SOURCE EXTRACT below:
Wage Theft Steals More from Workers Than All Other Property Crime Combinedtimeline_event

labor-suppressionenforcement-failureminimum-wagewage-theftovertime
2020-01-01 · 1 min read · Edit on Pyrite

type: timeline_event

Research documents that wage theft—employers illegally withholding earned wages through minimum wage violations, unpaid overtime, off-the-clock work, illegal payroll deductions, and tip theft—steals more money from workers annually than all robberies, burglaries, larcenies, and motor vehicle thefts combined. Economic Policy Institute estimates wage theft affects millions of workers, particularly in low-wage industries including restaurants, retail, construction, domestic work, and agriculture, disproportionately harming immigrants, women, and workers of color.
End of SOURCE EXTRACT.
EXTRACTED RECORDS below:
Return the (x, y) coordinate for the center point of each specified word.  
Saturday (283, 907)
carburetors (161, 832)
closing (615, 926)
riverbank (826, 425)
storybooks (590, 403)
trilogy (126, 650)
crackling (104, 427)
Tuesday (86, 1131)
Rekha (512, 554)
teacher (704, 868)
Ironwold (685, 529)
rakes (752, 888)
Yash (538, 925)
End of EXTRACTED RECORDS.
▸ ASSIGNMENT A
Repeat the passage of the wage theft entry between "Research documents that" and "workers of color.", inclusive.
▸ ASSIGNMENT B
Pick up the wage theft entry where its text stops and carry it further.

▸ RESPONSE BOX A
Research documents that wage theft—employers illegally withholding earned wages through minimum wage violations, unpaid overtime, off-the-clock work, illegal payroll deductions, and tip theft—steals more money from workers annually than all robberies, burglaries, larcenies, and motor vehicle thefts combined. Economic Policy Institute estimates wage theft affects millions of workers, particularly in low-wage industries including restaurants, retail, construction, domestic work, and agriculture, disproportionately harming immigrants, women, and workers of color.

▸ RESPONSE BOX B
Despite the massive scale of wage theft exceeding all property crime, enforcement is minimal: Department of Labor and state labor agencies are severely underfunded with few investigators to audit compliance, civil penalties are modest (often just back pay owed with no punitive damages), and criminal prosecution is virtually nonexistent. Employers systematically violate wage laws knowing detection is unlikely and penalties are negligible compared to profits from stolen wages. Workers fear retaliation if they report violations, and mandatory arbitration clauses (Epic Systems 2018) block class action wage theft lawsuits.

Rampant wage theft represents the practical result of labor suppression campaign success: with union membership at 10% (2024), NLRB captured through underfunding, strikes eliminated by permanent replacement, and class action litigation blocked by mandatory arbitration, employers face no meaningful accountability for systematically stealing billions in earned wages. Where strong unions historically prevented wage theft through contract enforcement and shop steward oversight, the destruction of union power enables employers to violate wage laws with impunity. Wage theft exceeding all property crime demonstrates that corporate lawlessness has become the profit-maximizing business model when labor law enforcement is deliberately starved and collective worker power systematically eliminated.